Moving to the daily, there's a good example of the structure I'm trying to identify at the start of the last swing higher. In this case, it was a simple correction of the prior leg up where the stock closed at 1800 on April 30th. In hindsight this looks like an excellent Base type entry but the risk is always that the correction is more complex, a standard abc or a slow overlapping abcde. In this case it was probably worth taking because of the tight nature of the pattern forming a sort of cup which I find to have a good risk reward ratio.

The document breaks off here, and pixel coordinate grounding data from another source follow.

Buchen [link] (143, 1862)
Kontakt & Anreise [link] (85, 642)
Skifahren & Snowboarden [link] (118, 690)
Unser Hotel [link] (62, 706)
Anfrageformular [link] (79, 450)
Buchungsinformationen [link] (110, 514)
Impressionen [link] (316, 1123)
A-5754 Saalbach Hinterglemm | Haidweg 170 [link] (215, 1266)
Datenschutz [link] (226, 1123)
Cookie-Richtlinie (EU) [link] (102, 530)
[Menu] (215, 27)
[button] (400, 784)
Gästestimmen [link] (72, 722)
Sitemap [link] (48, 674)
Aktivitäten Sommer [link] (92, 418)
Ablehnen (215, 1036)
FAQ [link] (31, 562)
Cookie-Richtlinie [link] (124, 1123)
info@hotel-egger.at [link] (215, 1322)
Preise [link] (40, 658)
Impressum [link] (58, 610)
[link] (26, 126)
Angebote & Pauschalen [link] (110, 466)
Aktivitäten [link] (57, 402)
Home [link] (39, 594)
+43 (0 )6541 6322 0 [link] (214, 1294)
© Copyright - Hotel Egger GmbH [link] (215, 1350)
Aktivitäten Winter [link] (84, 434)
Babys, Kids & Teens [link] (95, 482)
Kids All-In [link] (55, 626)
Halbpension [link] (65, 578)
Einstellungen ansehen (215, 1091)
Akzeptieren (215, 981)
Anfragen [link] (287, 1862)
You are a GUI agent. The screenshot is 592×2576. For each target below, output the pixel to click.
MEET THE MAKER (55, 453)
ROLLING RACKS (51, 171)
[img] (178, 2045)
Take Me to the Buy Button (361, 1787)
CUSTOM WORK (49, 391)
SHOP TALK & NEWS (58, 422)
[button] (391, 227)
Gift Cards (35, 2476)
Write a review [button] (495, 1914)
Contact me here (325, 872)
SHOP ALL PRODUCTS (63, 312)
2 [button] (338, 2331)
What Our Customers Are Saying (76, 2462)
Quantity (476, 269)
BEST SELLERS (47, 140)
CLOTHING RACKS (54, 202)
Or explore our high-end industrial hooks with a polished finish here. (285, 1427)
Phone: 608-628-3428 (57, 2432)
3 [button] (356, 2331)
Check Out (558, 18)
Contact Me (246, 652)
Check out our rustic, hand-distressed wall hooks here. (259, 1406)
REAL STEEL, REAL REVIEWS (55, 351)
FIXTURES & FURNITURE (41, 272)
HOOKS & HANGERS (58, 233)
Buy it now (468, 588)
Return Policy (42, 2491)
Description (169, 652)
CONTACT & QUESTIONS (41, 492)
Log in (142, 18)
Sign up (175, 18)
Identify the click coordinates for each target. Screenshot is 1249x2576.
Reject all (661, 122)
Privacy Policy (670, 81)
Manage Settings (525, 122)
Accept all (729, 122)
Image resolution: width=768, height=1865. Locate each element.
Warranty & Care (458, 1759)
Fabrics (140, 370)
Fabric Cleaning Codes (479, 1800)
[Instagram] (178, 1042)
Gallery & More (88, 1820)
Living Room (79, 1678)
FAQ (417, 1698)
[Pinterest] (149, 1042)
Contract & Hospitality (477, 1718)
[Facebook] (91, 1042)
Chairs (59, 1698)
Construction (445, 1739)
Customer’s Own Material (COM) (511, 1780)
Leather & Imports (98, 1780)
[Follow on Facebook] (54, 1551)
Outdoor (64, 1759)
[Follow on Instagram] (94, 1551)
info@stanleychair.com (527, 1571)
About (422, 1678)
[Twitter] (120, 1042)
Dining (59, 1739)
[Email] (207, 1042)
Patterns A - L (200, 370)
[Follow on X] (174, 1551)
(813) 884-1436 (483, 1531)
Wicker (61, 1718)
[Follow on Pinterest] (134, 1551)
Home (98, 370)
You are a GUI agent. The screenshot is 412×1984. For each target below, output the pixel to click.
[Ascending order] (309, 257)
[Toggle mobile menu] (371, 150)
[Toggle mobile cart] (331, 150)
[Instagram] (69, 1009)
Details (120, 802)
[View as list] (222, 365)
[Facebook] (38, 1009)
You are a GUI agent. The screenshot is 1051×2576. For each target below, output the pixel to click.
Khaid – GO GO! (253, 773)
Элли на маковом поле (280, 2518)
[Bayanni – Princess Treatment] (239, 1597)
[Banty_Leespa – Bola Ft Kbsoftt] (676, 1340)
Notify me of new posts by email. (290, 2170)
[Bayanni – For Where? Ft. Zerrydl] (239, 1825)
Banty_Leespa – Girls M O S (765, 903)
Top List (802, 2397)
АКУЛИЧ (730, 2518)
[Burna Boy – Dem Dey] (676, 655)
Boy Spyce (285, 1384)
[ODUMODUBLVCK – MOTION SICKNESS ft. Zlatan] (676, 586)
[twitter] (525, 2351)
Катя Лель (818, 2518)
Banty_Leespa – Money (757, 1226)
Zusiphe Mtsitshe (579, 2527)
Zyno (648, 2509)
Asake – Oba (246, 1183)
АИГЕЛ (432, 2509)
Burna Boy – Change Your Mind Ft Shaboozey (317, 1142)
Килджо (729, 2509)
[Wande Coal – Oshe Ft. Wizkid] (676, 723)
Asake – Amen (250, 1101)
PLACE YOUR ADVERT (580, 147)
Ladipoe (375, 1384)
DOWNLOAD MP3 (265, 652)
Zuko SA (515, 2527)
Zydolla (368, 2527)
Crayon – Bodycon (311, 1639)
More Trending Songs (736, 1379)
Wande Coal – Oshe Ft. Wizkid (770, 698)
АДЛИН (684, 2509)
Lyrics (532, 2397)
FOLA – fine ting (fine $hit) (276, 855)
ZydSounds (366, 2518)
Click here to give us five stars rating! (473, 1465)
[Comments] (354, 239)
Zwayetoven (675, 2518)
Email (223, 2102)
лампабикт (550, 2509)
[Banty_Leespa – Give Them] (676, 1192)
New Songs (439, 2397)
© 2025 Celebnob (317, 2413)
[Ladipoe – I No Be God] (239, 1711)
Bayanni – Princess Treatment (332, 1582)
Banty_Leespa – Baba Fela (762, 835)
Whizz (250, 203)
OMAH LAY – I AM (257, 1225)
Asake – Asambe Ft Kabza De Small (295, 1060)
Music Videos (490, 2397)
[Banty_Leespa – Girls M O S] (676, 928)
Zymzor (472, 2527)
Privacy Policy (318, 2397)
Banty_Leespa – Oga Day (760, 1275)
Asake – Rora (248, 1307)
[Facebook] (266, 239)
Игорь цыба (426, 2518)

As it happens I took the long the following day which was a Breakout signal with the stock finishing at 1844. Fortunately for me, there was no pause but instead the stock went straight into Surge mode as the next day saw a closing price of 1980 for a move of more than 7%. I sold that day but I realise through looking at enough of these set ups that I'm better to sell on the Stall day. It's extremely subjective whether the following day could be called stalling or was simply an extension of the surge but I think that when a large cap stock moves 15% in 4 trading days it's probably time to get out. Had I done so, there was another 3% although I think that realistically it would be wise to exit judiciously through the day.
Moving to my current long position in MIN, I bought last Wednesday at 1944 on a Base type entry as I was punting on a completed abc correction and a resumption of the rally. It looked good on Thursday as the stock finished at 2000 and ideally it would have followed with a breakout day, a surge etc. Instead the stock has pulled back to 1921. If it holds and rallies I'd hope for a reasonably prompt move to 2100 or higher. However, the risk now is that this will be a more complex abcde correction. What I mean is that there will be 5 overlapping waves of correction which can be quite shallow but squeeze out weak longs before a sharp resumption of the rally. If that happens, the stock might sell down to 1850-1870. I'm confident that there is more share price appreciation to come so I want to be patient but I'd certainly be happy if the stock held.
There's a good example of a 5 wave overlapping correction in BHP on the weekly chart. The stock fell sharply at first in 3 waves but then spent a few more weeks forming a minor new low just above 2800 support. Once it finally resumed the rally it moved rapidly beyond the previous highs near 3200 and that's often the case once this pattern completes.
2.07 pm In the small caps, I've added a new long in Kogan at 918. It's up to 925 but the main thing I'm trying to do is get in early on a base. My punt is that this is a flat 4th wave correction in the swing that started a few weeks back and the last part - the 5th wave - could be a quick move to a new high above 1000. So, if I get it right there might be a one day breakout and surge and maybe a second or third day to push it through 1000.
4.18 pm The ASX 200 index lost 3 points on a day when the large resources were sold down and banks and builders were weak too. Not so bad. I really like the lithium stocks at the moment and hold Kidman and Pilbara plus a small amount of Galaxy Resources. MIN closed down 28 at 1927 and I may have to sit out a further correction. MIN is diversified and sometimes trades like a lithium stock and at others like an iron ore play. Today it was sold down with the iron ore sector which is why I'm not convinced I'll get my breakout this week since FMG was down 3% and its ore is low grade like MIN's.
The small caps were more fun and although they weren't hugely profitable, I think there are some positions which will come good quite soon. For example, I bought TAW at 45 on a Base type entry and it has spent two days consolidating. It needs to trade above 47.5 to breakout and if it did it could easily get to the low or mid 50s which is quite a lot in percentage terms.